PROBLEM:
Each line in the records below, from the one that contains "अमृतसर क्षेत्र में" to the one that contains "S'inscrire (34, 2314)", should be reproduced exactly, the first and last included.

DATASET EXTRACT:

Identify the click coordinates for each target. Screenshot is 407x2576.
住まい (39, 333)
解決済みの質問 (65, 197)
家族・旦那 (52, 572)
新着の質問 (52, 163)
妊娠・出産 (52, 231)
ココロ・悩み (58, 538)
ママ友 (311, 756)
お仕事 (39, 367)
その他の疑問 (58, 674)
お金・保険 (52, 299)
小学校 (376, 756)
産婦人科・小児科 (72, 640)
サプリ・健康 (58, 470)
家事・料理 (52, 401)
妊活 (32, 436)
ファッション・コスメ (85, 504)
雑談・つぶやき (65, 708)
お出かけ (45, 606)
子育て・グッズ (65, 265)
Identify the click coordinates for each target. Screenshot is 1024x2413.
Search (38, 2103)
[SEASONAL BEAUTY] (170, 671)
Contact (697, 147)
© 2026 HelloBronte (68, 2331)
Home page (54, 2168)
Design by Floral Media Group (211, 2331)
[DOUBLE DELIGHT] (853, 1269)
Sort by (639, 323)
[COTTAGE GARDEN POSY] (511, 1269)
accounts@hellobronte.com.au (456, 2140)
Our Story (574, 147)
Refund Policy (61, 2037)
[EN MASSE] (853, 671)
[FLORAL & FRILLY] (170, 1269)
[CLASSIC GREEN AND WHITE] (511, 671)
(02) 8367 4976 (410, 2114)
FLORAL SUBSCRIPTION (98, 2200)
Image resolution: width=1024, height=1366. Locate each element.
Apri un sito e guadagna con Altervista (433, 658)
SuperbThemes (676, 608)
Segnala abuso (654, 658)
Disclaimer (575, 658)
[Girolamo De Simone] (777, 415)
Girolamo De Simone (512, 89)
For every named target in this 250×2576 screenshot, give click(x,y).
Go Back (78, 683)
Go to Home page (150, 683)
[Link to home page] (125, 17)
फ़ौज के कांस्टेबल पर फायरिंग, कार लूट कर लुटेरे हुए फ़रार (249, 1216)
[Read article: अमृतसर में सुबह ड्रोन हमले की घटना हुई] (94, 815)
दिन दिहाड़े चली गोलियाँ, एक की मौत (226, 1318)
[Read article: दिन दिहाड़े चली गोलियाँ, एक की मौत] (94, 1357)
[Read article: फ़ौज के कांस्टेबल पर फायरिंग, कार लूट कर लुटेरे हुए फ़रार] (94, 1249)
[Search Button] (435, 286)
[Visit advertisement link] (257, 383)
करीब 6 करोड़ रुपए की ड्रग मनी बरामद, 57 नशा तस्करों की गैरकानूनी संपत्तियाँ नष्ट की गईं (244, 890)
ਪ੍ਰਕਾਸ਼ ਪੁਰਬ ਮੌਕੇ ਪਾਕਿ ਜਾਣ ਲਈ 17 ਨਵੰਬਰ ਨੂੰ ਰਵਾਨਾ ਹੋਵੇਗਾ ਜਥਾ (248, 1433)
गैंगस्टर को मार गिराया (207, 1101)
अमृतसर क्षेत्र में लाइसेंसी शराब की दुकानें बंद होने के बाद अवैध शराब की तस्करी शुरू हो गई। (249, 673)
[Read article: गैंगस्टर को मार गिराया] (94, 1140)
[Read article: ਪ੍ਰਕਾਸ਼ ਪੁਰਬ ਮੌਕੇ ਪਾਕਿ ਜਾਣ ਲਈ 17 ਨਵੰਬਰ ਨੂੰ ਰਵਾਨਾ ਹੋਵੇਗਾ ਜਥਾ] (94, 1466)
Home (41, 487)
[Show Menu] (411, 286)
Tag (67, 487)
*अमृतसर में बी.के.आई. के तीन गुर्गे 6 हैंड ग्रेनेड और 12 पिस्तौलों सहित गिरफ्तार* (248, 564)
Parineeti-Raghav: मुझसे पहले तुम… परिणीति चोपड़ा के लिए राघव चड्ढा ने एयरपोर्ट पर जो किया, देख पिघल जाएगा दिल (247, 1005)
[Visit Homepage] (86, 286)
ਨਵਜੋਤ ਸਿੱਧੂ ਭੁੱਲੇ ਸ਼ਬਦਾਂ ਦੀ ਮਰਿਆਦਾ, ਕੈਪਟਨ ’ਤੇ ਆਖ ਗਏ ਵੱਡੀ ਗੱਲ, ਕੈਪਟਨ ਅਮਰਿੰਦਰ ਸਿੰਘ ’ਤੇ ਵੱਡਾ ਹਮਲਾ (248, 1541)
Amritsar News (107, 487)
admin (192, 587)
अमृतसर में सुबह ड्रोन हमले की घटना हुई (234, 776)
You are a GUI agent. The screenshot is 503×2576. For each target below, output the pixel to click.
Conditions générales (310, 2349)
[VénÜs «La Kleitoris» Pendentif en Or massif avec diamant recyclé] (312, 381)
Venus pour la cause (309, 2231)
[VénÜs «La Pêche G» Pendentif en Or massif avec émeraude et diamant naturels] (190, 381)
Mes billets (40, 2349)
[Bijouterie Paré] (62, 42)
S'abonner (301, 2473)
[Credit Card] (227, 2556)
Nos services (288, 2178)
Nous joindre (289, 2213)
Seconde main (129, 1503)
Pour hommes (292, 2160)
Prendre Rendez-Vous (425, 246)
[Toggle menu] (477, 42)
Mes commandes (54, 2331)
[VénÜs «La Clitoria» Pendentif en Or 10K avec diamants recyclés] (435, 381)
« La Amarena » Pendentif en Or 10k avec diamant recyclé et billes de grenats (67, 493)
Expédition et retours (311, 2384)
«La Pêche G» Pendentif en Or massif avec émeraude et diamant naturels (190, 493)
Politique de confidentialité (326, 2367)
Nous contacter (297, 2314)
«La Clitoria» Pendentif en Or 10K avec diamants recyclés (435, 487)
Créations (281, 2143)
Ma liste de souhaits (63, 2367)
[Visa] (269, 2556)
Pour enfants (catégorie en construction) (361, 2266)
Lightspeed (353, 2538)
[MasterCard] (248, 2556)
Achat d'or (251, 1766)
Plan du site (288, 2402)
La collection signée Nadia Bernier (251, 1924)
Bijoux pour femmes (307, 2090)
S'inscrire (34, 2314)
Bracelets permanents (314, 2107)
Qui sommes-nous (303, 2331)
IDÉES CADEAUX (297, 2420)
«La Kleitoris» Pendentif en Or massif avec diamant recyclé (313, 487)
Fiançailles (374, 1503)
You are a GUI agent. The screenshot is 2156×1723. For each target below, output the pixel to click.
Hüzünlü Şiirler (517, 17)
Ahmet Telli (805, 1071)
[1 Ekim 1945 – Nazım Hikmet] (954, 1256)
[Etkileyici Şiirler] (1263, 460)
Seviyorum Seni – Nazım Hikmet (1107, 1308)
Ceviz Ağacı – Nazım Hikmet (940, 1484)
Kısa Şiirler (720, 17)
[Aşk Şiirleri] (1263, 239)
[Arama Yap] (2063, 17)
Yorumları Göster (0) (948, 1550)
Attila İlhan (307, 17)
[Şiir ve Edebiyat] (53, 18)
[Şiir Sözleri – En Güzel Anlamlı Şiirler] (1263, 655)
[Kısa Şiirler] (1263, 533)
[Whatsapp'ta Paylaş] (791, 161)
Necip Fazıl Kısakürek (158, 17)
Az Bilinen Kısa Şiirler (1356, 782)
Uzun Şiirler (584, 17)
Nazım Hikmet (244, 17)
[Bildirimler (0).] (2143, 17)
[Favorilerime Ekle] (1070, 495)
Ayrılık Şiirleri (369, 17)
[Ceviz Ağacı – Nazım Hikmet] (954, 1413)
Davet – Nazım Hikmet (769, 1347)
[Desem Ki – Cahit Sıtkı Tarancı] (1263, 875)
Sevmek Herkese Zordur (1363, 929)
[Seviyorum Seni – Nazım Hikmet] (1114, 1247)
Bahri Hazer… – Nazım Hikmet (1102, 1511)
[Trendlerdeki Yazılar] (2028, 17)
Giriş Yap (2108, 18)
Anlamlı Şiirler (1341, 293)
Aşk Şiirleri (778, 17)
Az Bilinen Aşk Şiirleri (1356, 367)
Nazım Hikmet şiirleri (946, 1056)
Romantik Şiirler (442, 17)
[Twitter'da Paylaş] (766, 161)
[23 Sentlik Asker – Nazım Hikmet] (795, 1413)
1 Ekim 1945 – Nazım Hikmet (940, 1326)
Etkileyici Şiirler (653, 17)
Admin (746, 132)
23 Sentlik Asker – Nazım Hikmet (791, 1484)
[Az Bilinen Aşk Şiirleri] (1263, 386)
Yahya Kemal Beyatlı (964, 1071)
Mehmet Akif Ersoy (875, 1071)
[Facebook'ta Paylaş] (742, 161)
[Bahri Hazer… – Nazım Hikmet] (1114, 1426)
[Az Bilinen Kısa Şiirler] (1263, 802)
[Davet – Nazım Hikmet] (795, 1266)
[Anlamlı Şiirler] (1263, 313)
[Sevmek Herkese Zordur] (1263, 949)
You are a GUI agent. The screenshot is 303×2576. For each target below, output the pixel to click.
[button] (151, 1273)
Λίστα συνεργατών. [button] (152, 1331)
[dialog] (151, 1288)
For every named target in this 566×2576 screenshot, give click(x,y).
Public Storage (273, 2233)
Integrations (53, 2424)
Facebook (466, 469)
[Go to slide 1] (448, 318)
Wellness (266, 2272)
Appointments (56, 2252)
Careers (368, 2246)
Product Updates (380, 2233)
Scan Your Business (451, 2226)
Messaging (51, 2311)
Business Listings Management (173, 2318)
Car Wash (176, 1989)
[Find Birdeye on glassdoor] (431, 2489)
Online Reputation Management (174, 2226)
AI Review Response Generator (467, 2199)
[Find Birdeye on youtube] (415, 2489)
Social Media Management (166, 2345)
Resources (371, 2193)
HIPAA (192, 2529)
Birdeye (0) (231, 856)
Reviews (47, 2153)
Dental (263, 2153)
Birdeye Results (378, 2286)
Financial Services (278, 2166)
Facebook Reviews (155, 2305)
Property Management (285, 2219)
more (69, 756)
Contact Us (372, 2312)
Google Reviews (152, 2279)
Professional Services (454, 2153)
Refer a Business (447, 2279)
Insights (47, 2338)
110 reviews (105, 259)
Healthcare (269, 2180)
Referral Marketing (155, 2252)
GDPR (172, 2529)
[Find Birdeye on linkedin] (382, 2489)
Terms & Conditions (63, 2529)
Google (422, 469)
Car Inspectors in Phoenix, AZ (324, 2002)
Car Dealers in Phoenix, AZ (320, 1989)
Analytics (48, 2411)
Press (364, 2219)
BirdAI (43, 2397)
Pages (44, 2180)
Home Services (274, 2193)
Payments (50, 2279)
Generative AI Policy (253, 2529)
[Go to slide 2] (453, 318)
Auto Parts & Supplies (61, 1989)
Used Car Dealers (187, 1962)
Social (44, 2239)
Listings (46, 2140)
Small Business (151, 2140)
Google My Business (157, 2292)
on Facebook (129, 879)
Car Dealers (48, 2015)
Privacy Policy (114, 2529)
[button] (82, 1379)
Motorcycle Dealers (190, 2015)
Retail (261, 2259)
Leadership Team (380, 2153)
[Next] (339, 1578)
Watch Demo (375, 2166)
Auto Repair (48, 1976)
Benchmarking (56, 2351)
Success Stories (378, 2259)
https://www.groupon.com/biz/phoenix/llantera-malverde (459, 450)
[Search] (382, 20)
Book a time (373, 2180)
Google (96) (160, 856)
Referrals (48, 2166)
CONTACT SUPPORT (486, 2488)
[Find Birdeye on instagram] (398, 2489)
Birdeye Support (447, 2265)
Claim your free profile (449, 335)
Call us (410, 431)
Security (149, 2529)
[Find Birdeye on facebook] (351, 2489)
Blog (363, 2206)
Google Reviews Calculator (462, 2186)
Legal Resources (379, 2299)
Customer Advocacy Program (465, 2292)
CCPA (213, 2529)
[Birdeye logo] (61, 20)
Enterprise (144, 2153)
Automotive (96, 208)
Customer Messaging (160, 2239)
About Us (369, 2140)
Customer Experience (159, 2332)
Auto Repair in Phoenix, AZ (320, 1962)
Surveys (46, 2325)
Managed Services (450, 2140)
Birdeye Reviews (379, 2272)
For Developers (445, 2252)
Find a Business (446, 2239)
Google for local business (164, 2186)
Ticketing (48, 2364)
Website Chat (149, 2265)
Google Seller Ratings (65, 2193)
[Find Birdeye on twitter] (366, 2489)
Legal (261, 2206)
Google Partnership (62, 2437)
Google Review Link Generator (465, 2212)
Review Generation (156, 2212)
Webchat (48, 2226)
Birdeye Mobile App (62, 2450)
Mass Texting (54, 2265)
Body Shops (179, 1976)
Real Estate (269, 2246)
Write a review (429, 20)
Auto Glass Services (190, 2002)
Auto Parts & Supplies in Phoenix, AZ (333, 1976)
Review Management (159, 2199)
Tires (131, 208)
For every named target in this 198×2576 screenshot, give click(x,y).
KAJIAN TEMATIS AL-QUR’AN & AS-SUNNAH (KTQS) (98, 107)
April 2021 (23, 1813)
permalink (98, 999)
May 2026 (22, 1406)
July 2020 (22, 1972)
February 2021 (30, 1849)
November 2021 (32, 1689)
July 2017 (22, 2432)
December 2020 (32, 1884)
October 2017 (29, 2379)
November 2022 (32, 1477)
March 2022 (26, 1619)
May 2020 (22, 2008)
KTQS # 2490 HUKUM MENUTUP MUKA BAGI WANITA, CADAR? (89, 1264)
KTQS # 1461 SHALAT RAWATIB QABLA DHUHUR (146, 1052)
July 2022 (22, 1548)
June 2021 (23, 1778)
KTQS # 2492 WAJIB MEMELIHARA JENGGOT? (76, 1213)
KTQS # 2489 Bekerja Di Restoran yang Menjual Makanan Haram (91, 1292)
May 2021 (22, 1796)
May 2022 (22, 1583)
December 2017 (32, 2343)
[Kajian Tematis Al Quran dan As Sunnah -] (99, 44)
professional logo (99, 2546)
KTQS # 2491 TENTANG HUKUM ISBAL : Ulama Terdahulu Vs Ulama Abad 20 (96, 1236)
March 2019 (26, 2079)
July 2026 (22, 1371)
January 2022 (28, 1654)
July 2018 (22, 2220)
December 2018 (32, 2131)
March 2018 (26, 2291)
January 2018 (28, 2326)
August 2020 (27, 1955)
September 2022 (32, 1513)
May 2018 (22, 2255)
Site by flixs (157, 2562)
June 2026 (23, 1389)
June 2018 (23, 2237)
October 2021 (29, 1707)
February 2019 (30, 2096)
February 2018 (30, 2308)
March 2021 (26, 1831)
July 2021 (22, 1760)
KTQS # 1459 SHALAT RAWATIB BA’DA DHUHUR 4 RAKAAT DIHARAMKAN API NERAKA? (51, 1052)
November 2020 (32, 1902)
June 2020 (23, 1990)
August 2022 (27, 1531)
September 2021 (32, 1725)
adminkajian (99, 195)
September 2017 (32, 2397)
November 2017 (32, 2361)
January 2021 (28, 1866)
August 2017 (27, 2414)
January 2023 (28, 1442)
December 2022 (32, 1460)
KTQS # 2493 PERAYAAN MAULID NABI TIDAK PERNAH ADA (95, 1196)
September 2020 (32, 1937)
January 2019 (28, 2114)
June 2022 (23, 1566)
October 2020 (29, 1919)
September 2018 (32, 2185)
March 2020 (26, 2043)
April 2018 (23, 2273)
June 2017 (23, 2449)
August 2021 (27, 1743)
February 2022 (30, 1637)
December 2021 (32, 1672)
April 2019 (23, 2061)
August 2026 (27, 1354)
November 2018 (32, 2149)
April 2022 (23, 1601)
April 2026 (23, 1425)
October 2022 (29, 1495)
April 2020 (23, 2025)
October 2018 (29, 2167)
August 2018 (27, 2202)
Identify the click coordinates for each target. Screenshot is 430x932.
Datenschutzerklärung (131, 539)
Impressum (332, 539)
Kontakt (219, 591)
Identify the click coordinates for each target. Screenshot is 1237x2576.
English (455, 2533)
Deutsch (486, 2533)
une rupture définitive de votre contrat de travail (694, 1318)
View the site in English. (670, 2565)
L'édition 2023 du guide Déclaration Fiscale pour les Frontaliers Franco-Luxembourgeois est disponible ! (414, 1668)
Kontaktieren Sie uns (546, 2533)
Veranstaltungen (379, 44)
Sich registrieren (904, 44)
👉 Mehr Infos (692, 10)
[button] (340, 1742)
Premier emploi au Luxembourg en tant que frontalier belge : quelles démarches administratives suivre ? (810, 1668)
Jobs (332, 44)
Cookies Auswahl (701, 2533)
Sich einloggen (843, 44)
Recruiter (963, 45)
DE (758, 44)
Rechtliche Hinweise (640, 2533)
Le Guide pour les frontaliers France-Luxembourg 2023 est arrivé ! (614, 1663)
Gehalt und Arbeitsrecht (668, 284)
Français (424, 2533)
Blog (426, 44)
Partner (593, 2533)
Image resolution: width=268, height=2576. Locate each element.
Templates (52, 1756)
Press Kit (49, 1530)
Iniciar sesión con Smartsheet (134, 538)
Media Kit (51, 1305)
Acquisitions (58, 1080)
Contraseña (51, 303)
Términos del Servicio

SOLUTION TO THE EXERCISE:
अमृतसर क्षेत्र में लाइसेंसी शराब की दुकानें बंद होने के बाद अवैध शराब की तस्करी शुरू हो गई। (249, 673)
[Read article: गैंगस्टर को मार गिराया] (94, 1140)
[Read article: ਪ੍ਰਕਾਸ਼ ਪੁਰਬ ਮੌਕੇ ਪਾਕਿ ਜਾਣ ਲਈ 17 ਨਵੰਬਰ ਨੂੰ ਰਵਾਨਾ ਹੋਵੇਗਾ ਜਥਾ] (94, 1466)
Home (41, 487)
[Show Menu] (411, 286)
Tag (67, 487)
*अमृतसर में बी.के.आई. के तीन गुर्गे 6 हैंड ग्रेनेड और 12 पिस्तौलों सहित गिरफ्तार* (248, 564)
Parineeti-Raghav: मुझसे पहले तुम… परिणीति चोपड़ा के लिए राघव चड्ढा ने एयरपोर्ट पर जो किया, देख पिघल जाएगा दिल (247, 1005)
[Visit Homepage] (86, 286)
ਨਵਜੋਤ ਸਿੱਧੂ ਭੁੱਲੇ ਸ਼ਬਦਾਂ ਦੀ ਮਰਿਆਦਾ, ਕੈਪਟਨ ’ਤੇ ਆਖ ਗਏ ਵੱਡੀ ਗੱਲ, ਕੈਪਟਨ ਅਮਰਿੰਦਰ ਸਿੰਘ ’ਤੇ ਵੱਡਾ ਹਮਲਾ (248, 1541)
Amritsar News (107, 487)
admin (192, 587)
अमृतसर में सुबह ड्रोन हमले की घटना हुई (234, 776)
You are a GUI agent. The screenshot is 503×2576. For each target below, output the pixel to click.
Conditions générales (310, 2349)
[VénÜs «La Kleitoris» Pendentif en Or massif avec diamant recyclé] (312, 381)
Venus pour la cause (309, 2231)
[VénÜs «La Pêche G» Pendentif en Or massif avec émeraude et diamant naturels] (190, 381)
Mes billets (40, 2349)
[Bijouterie Paré] (62, 42)
S'abonner (301, 2473)
[Credit Card] (227, 2556)
Nos services (288, 2178)
Nous joindre (289, 2213)
Seconde main (129, 1503)
Pour hommes (292, 2160)
Prendre Rendez-Vous (425, 246)
[Toggle menu] (477, 42)
Mes commandes (54, 2331)
[VénÜs «La Clitoria» Pendentif en Or 10K avec diamants recyclés] (435, 381)
« La Amarena » Pendentif en Or 10k avec diamant recyclé et billes de grenats (67, 493)
Expédition et retours (311, 2384)
«La Pêche G» Pendentif en Or massif avec émeraude et diamant naturels (190, 493)
Politique de confidentialité (326, 2367)
Nous contacter (297, 2314)
«La Clitoria» Pendentif en Or 10K avec diamants recyclés (435, 487)
Créations (281, 2143)
Ma liste de souhaits (63, 2367)
[Visa] (269, 2556)
Pour enfants (catégorie en construction) (361, 2266)
Lightspeed (353, 2538)
[MasterCard] (248, 2556)
Achat d'or (251, 1766)
Plan du site (288, 2402)
La collection signée Nadia Bernier (251, 1924)
Bijoux pour femmes (307, 2090)
S'inscrire (34, 2314)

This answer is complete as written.